Quantification of viable spray-dried potential probiotic lactobacilli using real-time PCR

Abstract

The basic requirement for probiotic bacteria to be able to perform expected positive effects is to be alive. Therefore, appropriate quantification methods are crucial. Bacterial quantification based on nucleic acid detection is increasingly used. Spray-drying (SD) is one of the possibilities to improve the survival of probiotic bacteria against negative environmental effects. The aim of this study was to investigate the survival of spray-dried Lactobacillus plantarum 564 and Lactobacillus paracasei Z-8, and to investigate the impact on some probiotic properties caused by SD of both tested strains. Besides the plate count technique, the aim was to examine the possibility of using propidium monoazide (PMA) in combination with real-time polymerase chain reaction (PCR) for determining spray-dried tested strains.

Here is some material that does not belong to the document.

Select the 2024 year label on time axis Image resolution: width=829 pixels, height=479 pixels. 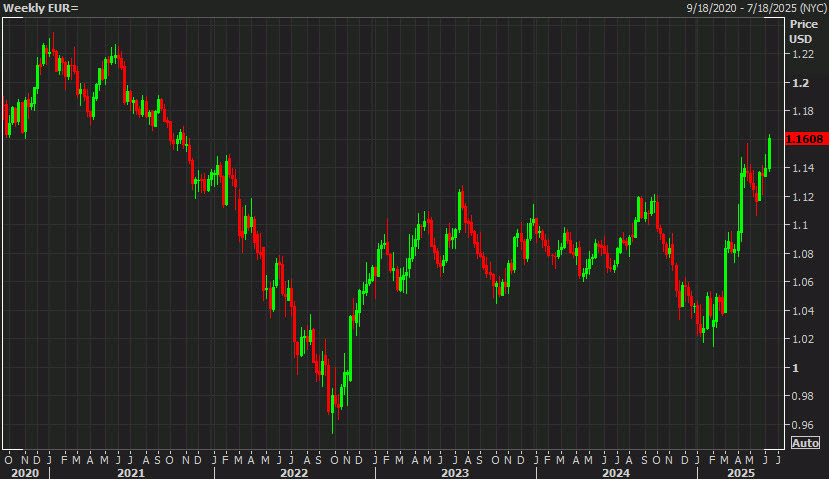pyautogui.click(x=616, y=473)
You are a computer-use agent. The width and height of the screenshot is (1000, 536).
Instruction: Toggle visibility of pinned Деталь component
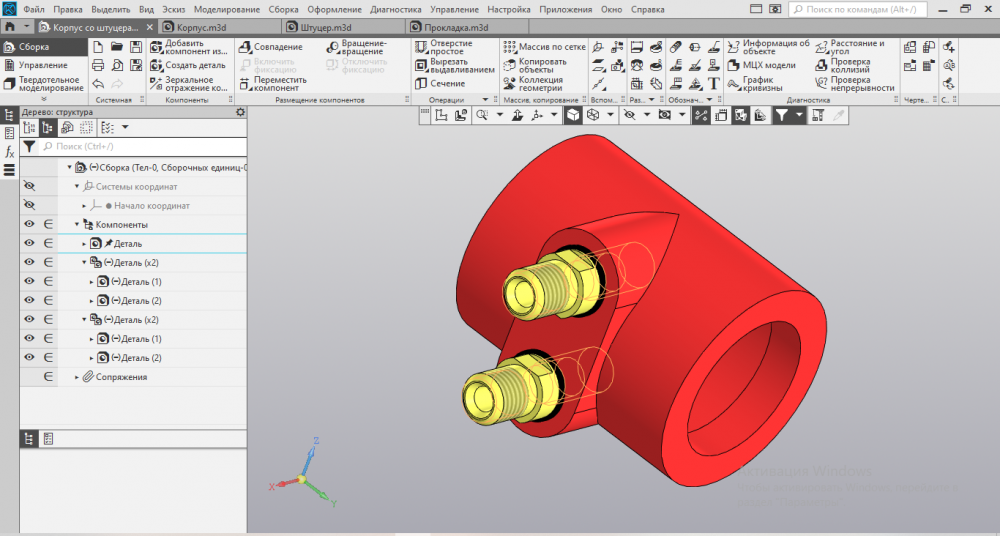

The number of intact cells, Lb. plantarum 564 and Lb. paracasei Z-8, was determined by real-time PCR with PMA, and it was similar to the number of investigated strains obtained by the plate count method. Spray-dried Lb. plantarum 564 and Lb. paracasei Z-8 demonstrated very good probiotic ability. It may be concluded that the PMA real-time PCR determination of the viability of probiotic bacteria could complement the plate count method and SD may be a cost-effective way to produce large quantities of some probiotic cultures.